Here’s All You Need To Know About Capital Gains And Capital Losses!



We’re guessing most of you have heard the terms Capital Gain, Capital Loss, and Capital Gains Tax. But do you know what these terms mean? Probably not. That’s what we’re going to address in this post!

Before we get into the capital gains and losses, let us first understand what a Capital Asset is.


Capital Asset

Everything you own and use either for your personal use or for investment purposes is a capital asset. For instance, your home, your furniture, your car, the stocks/bonds that you hold – all of these are capital assets.


While an asset’s basis generally refers to its original cost, adjusted basis refers to the increase or decrease in the value of that asset due to capital enhancements or depreciation deductions respectively. Now, capital gain or loss pertains to the difference between the adjusted basis in the asset and the amount generated from the sale of a particular capital asset. So, if you sell a capital asset for an amount that exceeds your adjusted basis, you make a capital gain. Contrarily, you incur a capital loss when you sell an asset for an amount that’s less than your adjusted basis.


Short-Term and Long-Term Capital Gains/Losses

Capital gains and losses are classified into two categories: short-term and long-term. If you are in possession of a capital asset for one year or less before you sell it, your capital gain/loss is considered to be a short-term capital gain or loss. On the other hand, if you hold onto a capital asset for over a year and more, the profit or loss you make when you dispose of it is considered to be a long-term capital gain/loss.


Reporting Your Capital Gains/Losses

You must report your sales and other capital transactions on Form 8949 (Sales and Other Dispositions of Capital Assets). You can calculate your capital gains and losses in the same form. However, you have to summarize your capital gains or losses on Form 1040, Schedule D (Capital Gains and Losses).


How Are Capital Gains Taxed?

Usually, if you make a short-term capital gain, you will be taxed at your ordinary income tax rate (25%). However, if you make a long-term capital gain, you may be taxed at a lower rate. Also, if you make a net capital gain, you will be subject to a lower tax rate.  Net capital gain refers to the amount by which your aggregate long-term capital gain for a particular year exceeds your aggregate short-term capital loss for that year. Although most net capital gains are taxed at 15% or less for taxpayers under ordinary income brackets, the tax rate on the  net capital gains may rise up to 20% if a taxpayer’s income exceeds the thresholds taxed under the 39.6% tax rate – $418,400 for single individuals; $470,700 for married couples filing jointly or qualifying widow(er); $444,550 for head of household, and $235,350 for married filing separately. There are also other instances where capital gains may be taxed at a rate higher than 15%:


  • Net capital gain made from selling valuable collectible like as art or coins are taxed at a maximum rate of 28%.
  • The taxable portion of a capital gain from selling a Section 1202 qualified small business stock is also taxed at a maximum rate of 28%.
  • Any unrecaptured Section 1250 gain made by selling a Section 1250 property is taxed at a maximum rate of 25%.
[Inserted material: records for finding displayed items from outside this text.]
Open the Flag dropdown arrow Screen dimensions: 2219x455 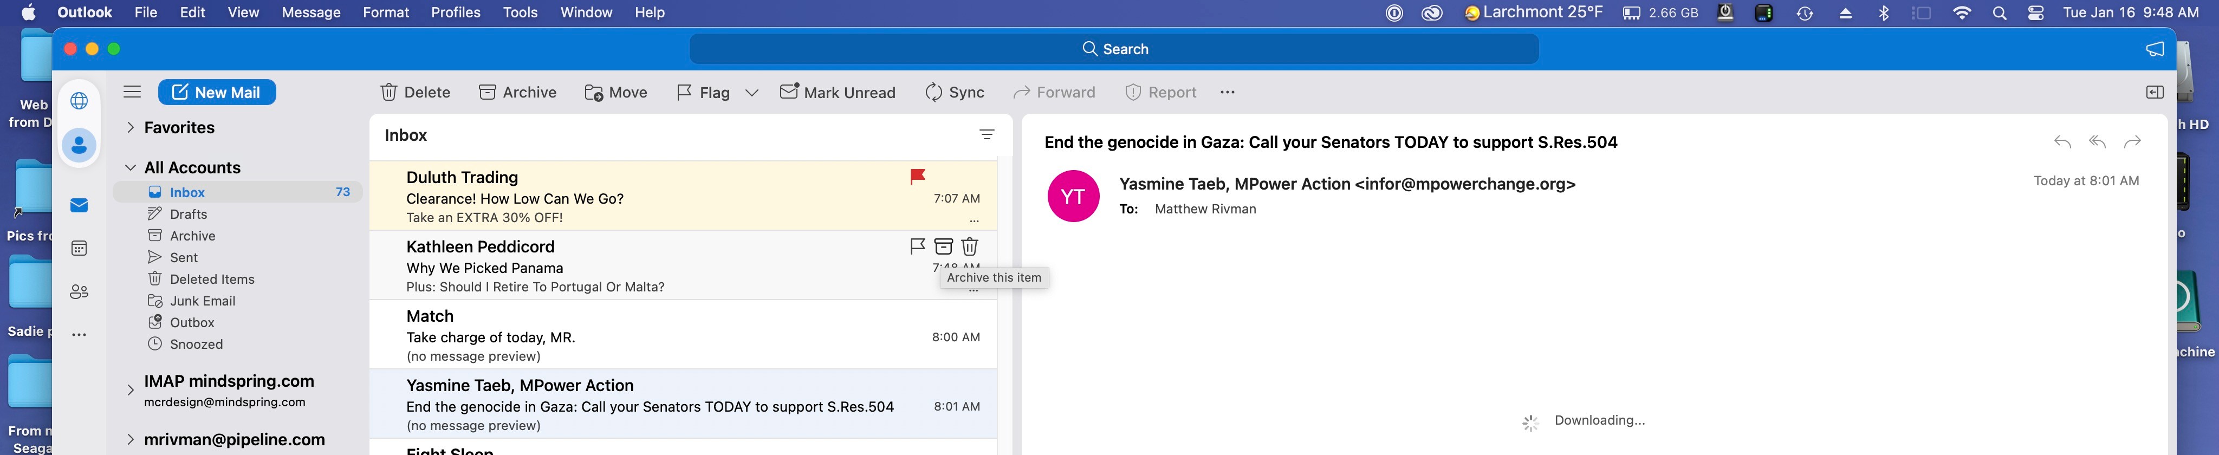[752, 93]

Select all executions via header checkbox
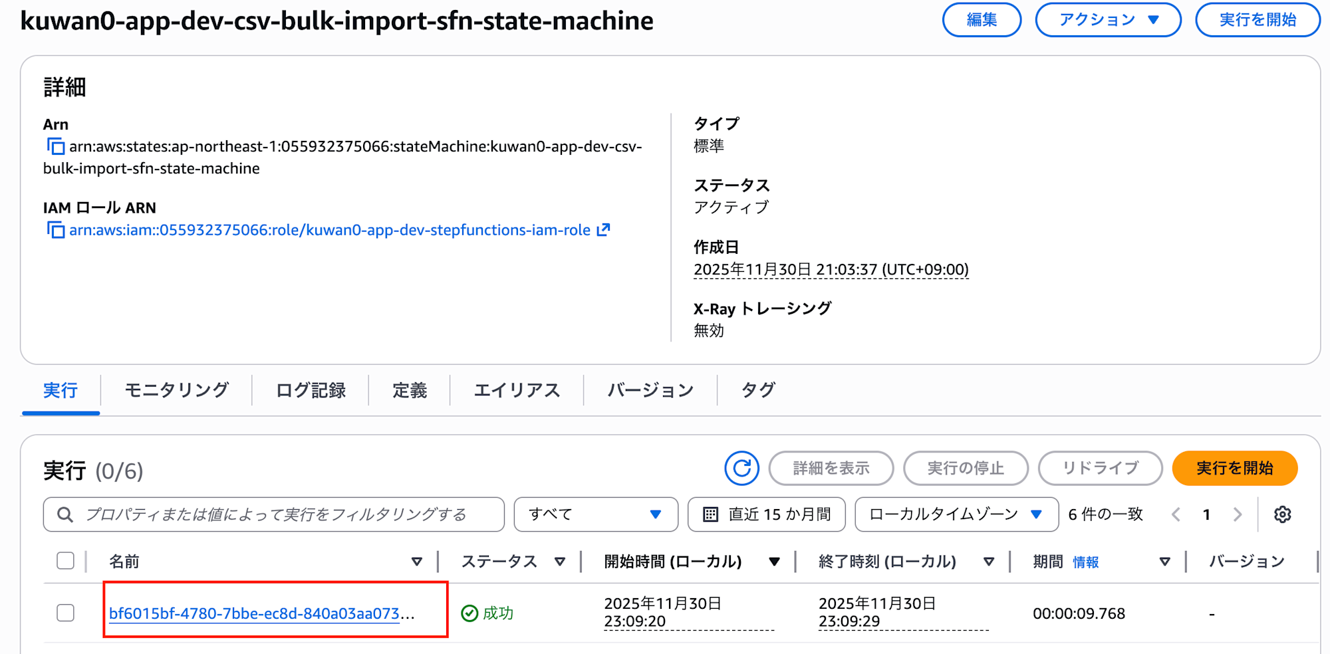[65, 561]
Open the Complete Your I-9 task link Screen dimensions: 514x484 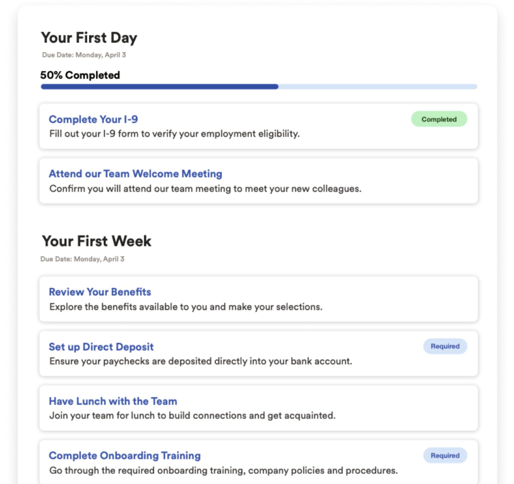click(93, 119)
Quarterly Estimated Tax Payments

Usually, you have to declare your capital sales while filing your income tax return, but if a substantial part of your income is not subject to tax withholding, for instance, gains made from selling a capital asset, the IRS may demand that you make quarterly estimated tax payments. As for the tax year 2018, you are required to make quarterly payments under the following two circumstances:

  • If your withholding and refundable credits make up less than 90% of your total tax paid (or 100% of the tax) in the previous year.
  • If you owe more than $1,000 in taxes.
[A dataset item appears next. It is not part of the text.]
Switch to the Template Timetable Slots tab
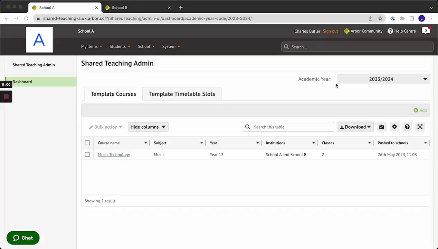Viewport: 438px width, 249px height. [x=182, y=94]
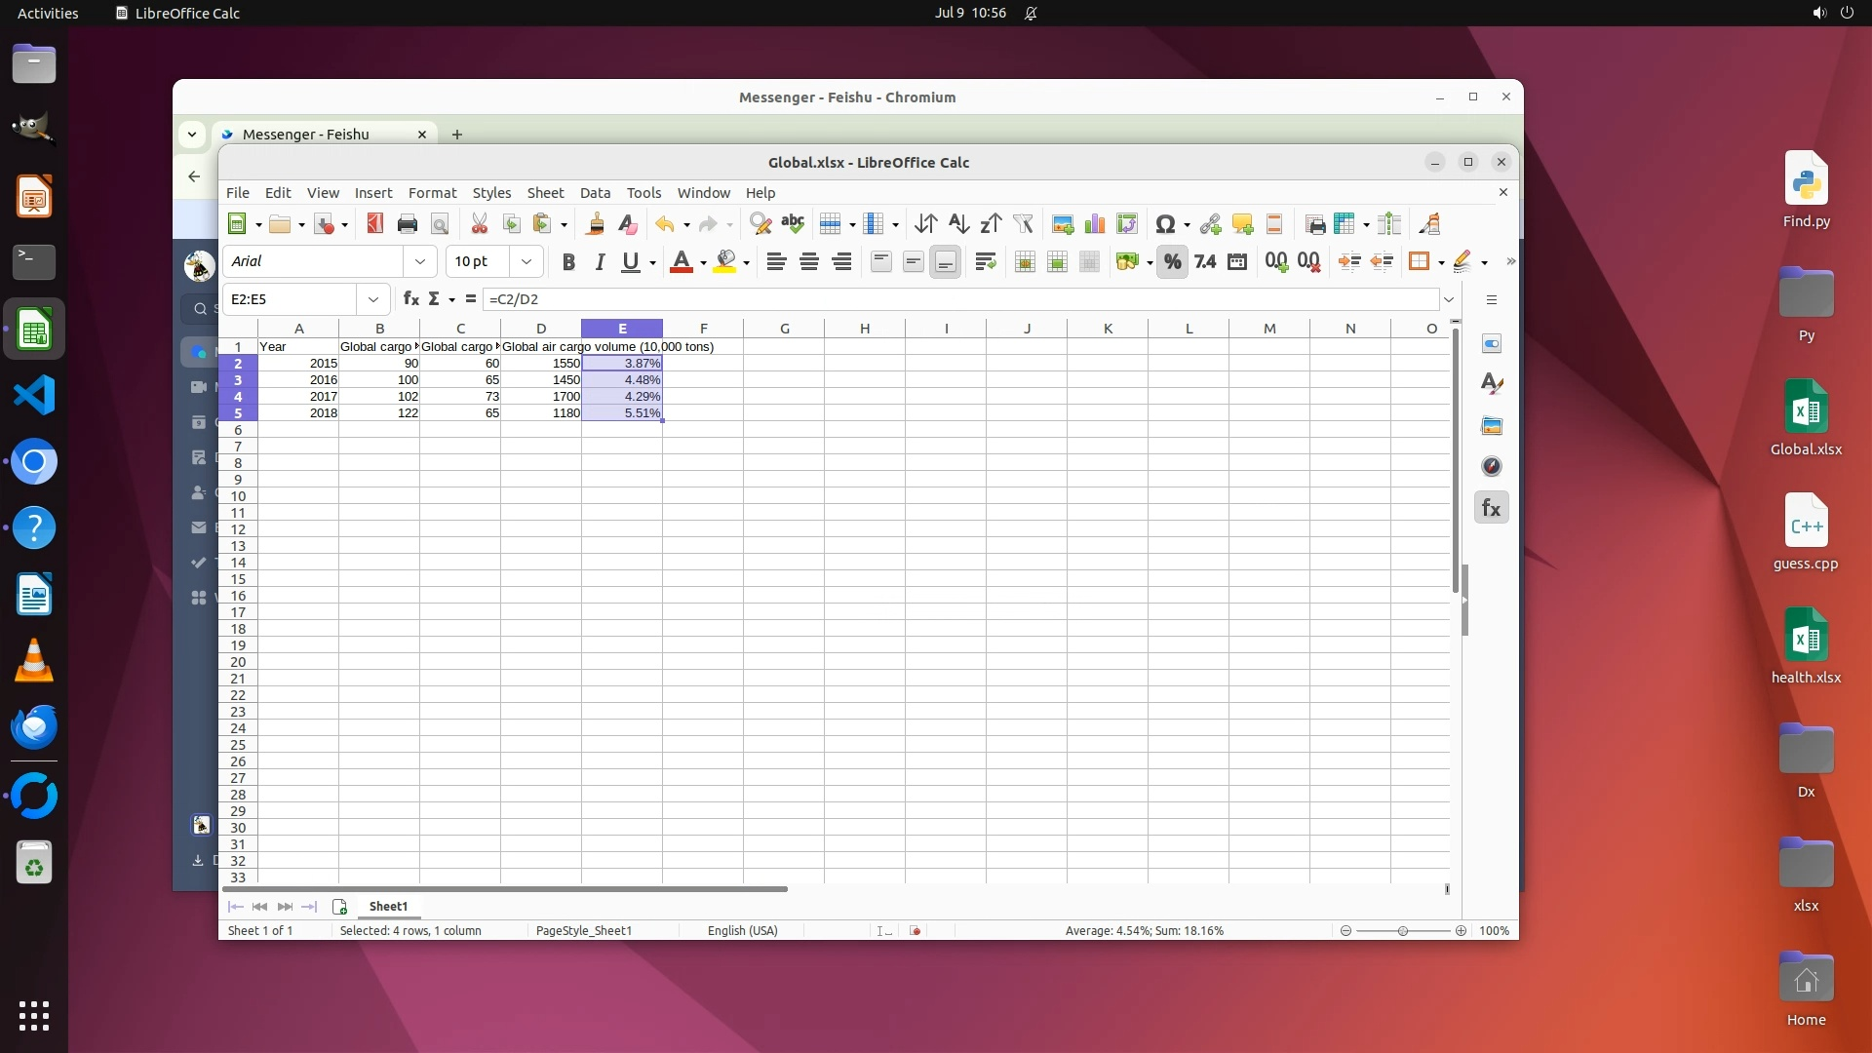Toggle Bold formatting

[568, 261]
Can Capital Losses Be Deducted?

Yes, you can deduct your capital losses, but there are certain limitations of course. When you consider deducting your losses, first they must be used as a collateral of any capital gains you’ve made. In other words, your short-term capital losses are first deducted against your short-term capital gains and your long-term capital losses are deducted against the long-term capital gains. Also, your net losses (both short-term and long-term) can be deducted against your net long-term capital gain (if you have it). Thus, if you have a net capital loss for any particular year, you are allowed to deduct up to $3,000 against any other kind of income such as salary or interest income. However, this limit gets reduced to $1,500 if you claim deduction under the married filing separate status.